Hai bertemu lagi dengan saya! bagi yang sudah membaca dan mereview fic saya sebelumnya, saya ucapkan terima kasih banyak!
I love you all!(plak!)
Nah, bagi yang pertama kali baca aku ucapkan salam kenal. Aku sangat suka pairing ini, jadi aku buat lagi. Setelah hampir 3 bulan nganggur di rumah karena sudah lulus SMA (Nggak ada yang nanya!), kuputuskan membuat fanfic saja. Akhir-akhir ini inspirasiku sedikit memudar jadi saya mohon maaf yang sebesar-besarnya jika baru sekarang update. Jadi….
Pembantu rumah sebelah: Ya ampun author-san, kenapa jadi malah curhat. Nggak tau apa kalau sudah ditunggu para readers?
Ya elah mbak ngapain juga ikut-ikutan? Bentar lagi juga sudah mulai. Nyapu lantainya selesain dulu tuh. Nanti aku kasih tau majikan mbak lho!
Pembantu rumah sebelah: Ehh, aduh jangan dong. Iya-iya deh maaf! Jangan kasih tau ya!(puppy dog eyes)
Iya-iya aku bercanda kok mbak. Haha ya sudahlah, daripada kelamaan kita mulai saja.
Disclaimer: Dulu, sekarang, dan selamanya akan selalu milik Hiro Mashima seorang. Aku hanya pinjam karakter untuk sekedar berkreasi.
N/B: Maaf aku nggak pakai istilah bahasa Jepang.

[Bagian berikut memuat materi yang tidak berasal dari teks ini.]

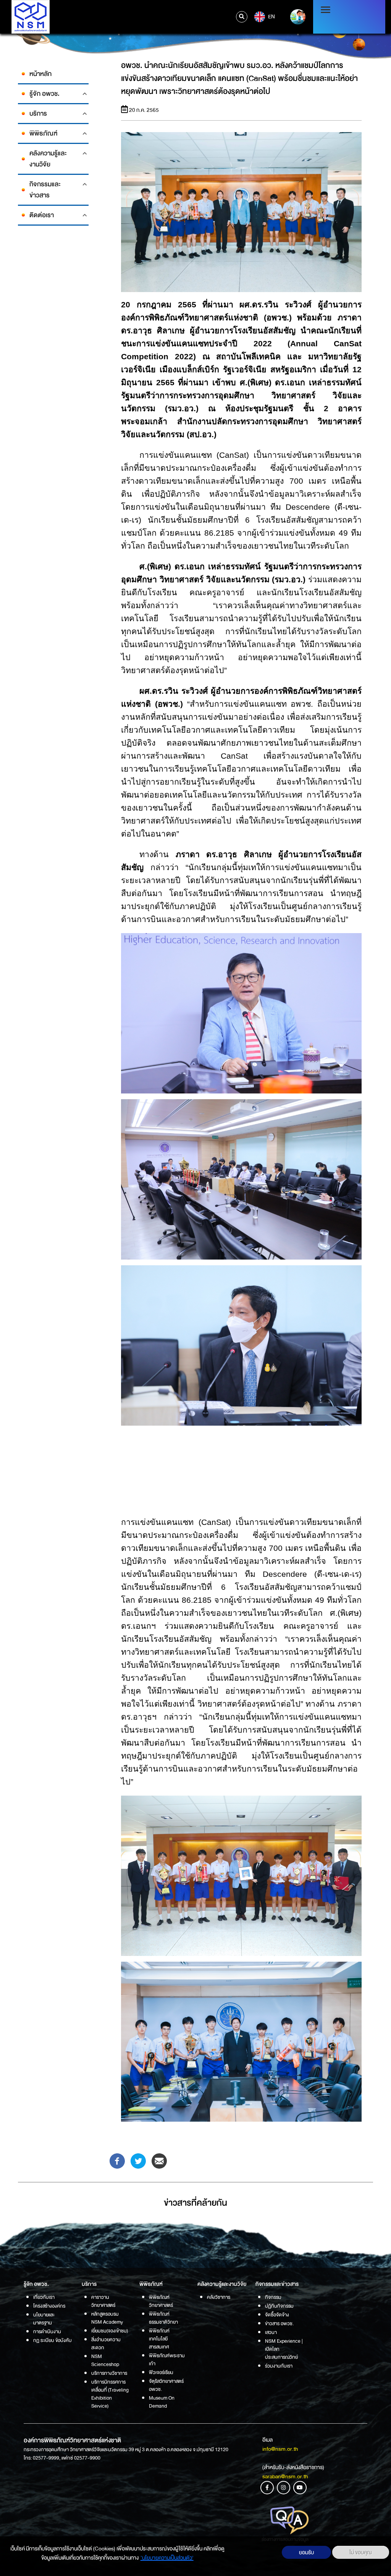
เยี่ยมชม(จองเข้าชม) (109, 2331)
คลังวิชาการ (218, 2297)
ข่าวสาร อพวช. (279, 2323)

Masih belum terlalu hafal, hehe(ketawa nggak jelas)
So In Love
Third person's POV
"Hey selamat pagi semuanya!" Sapa si gadis pirang ketika mendekati meja para teman-teman ceweknya. Yah siapa lagi kalau bukan Lucy dan CSnya. "Ah pagi juga, Lucy-chan!" Lisanna yang pertama kali membalas salam sapanya.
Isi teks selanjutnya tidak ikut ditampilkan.